Amaro del Capo non chiude un’esperienza. La apre.

L’idea del nostro Direttore Creativo Paolo Ferrigno in coppia con Marco Russo, Art Director dell’agenzia, si serve di un linguaggio contemporaneo per raccontare una verità che appartiene da sempre al brand.

Oggi viviamo in un’epoca paradossale. Abbiamo a disposizione strumenti che ci permettono di creare qualsiasi cosa, eppure, proprio mentre tutto diventa possibile, la realtà acquista un valore nuovo”. (cit. Paolo Ferrigno)

Una scelta creativa che mette al centro persone, relazioni e autenticità. La comunicazione ha ancora il compito di interpretare il mondo reale, non di sostituirlo. Le persone si emozionano quando riconoscono qualcosa di autentico, quando vedono rappresentati momenti, relazioni e sentimenti che appartengono anche alla loro esperienza.

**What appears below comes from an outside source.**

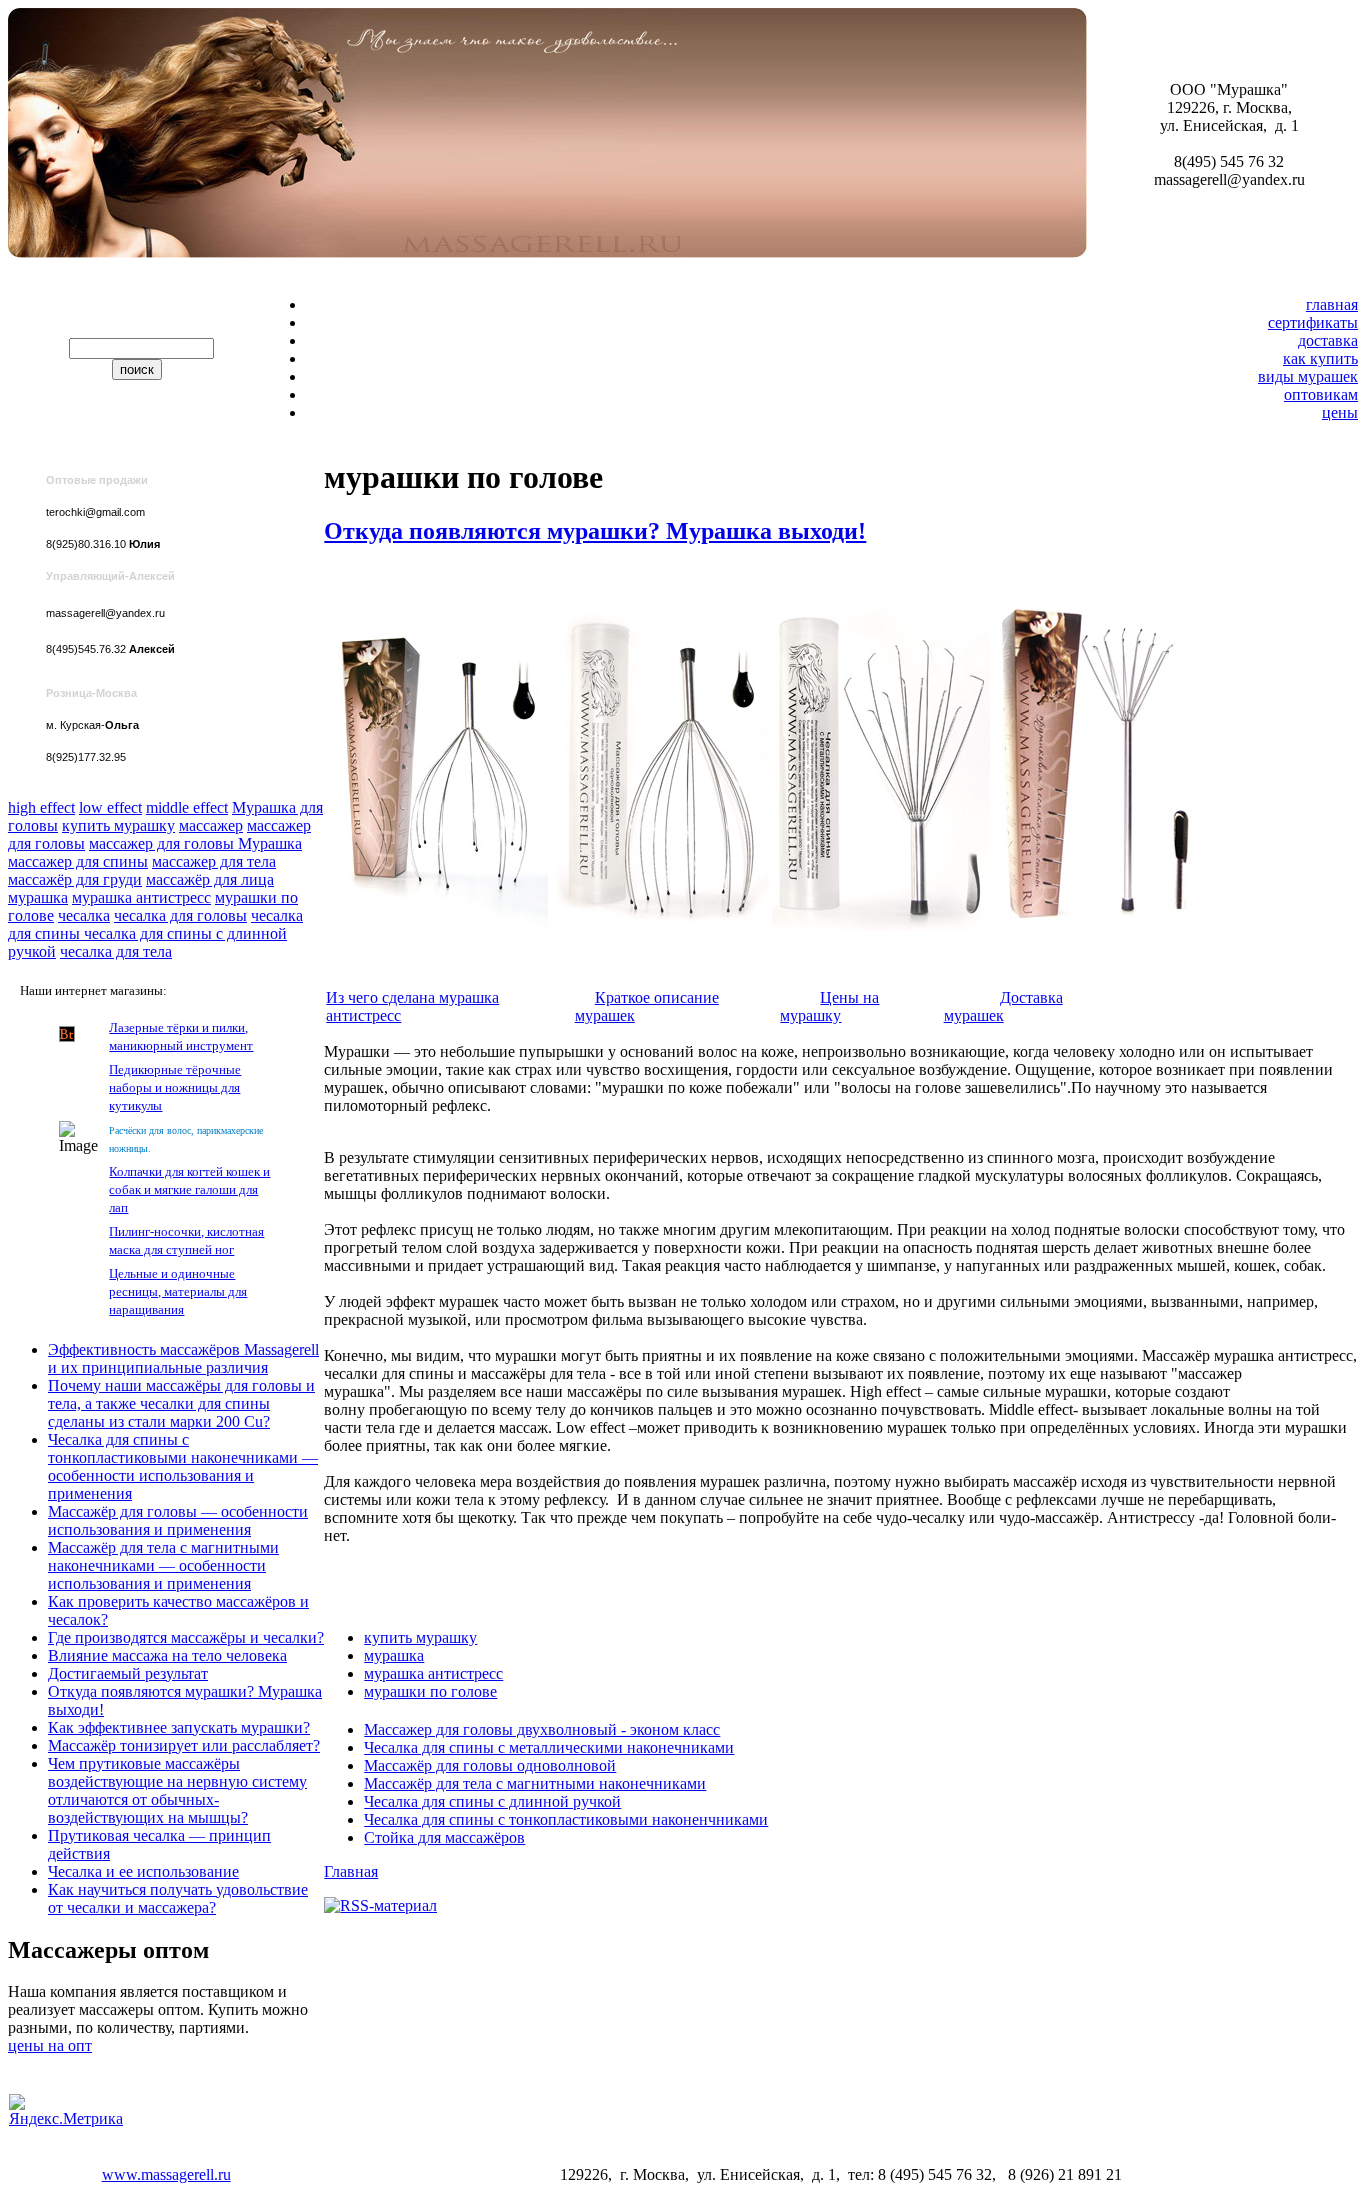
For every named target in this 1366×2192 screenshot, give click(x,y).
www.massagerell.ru (166, 2174)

La creatività non consiste nel fuggire dalla realtà, ma nel saperla guardare con occhi diversi. E Vecchio Amaro del Capo, con la sua storia, le sue radici e il suo legame profondo con le persone, meritava di essere raccontato proprio così”. (Cit. Marco Russo)

Colossale anche la pianificazione media con una forte presenza su Rai e Mediaset, con formati da 30 e 15 secondi e una copertura complessiva di quasi 450 milioni di contatti. A questi si aggiungono ulteriori 80 milioni di contatti grazie alla presenza durante i Mondiali di Calcio, oltre alla pianificazione su Mediaset Infinity.

La TV è potenziata dal sistema Contextual ADS, che inserisce lo spot in contesti editoriali coerenti con i valori e il posizionamento del brand.

Il media mix comprende inoltre una campagna Digital Out Of Home da oltre 21 milioni di contatti, con maxi schermi digitali nelle aree a maggiore affluenza di Milano e Roma, e una pianificazione radiofonica in grado di generare ulteriori 53 milioni di contatti qualificati sul target giovane.

Una campagna di questa portata non si costruisce sommando mezzi, ma orchestrando ogni punto di contatto affinché contribuisca a un’unica esperienza di marca. L’obiettivo è trasformare la copertura in qualità della relazione, facendo in modo che ogni esposizione rafforzi il posizionamento di Vecchio Amaro del Capo e amplifichi il valore di ‘Capo That Moment’”. (Cit. Massimiliano Palombi)

A completare il progetto è l’intero ecosistema digitale: piattaforme online, social media, video digitali, contenuti editoriali, digital activation e iniziative di engagement concorrono a garantire una presenza coordinata del brand.

Ogni touchpoint contribuisce così ad amplificare il concept ‘Capo That Moment’, rafforzando il nuovo posizionamento di Vecchio Amaro del Capo e consolidando ulteriormente la leadership del marchio nel mercato degli amari.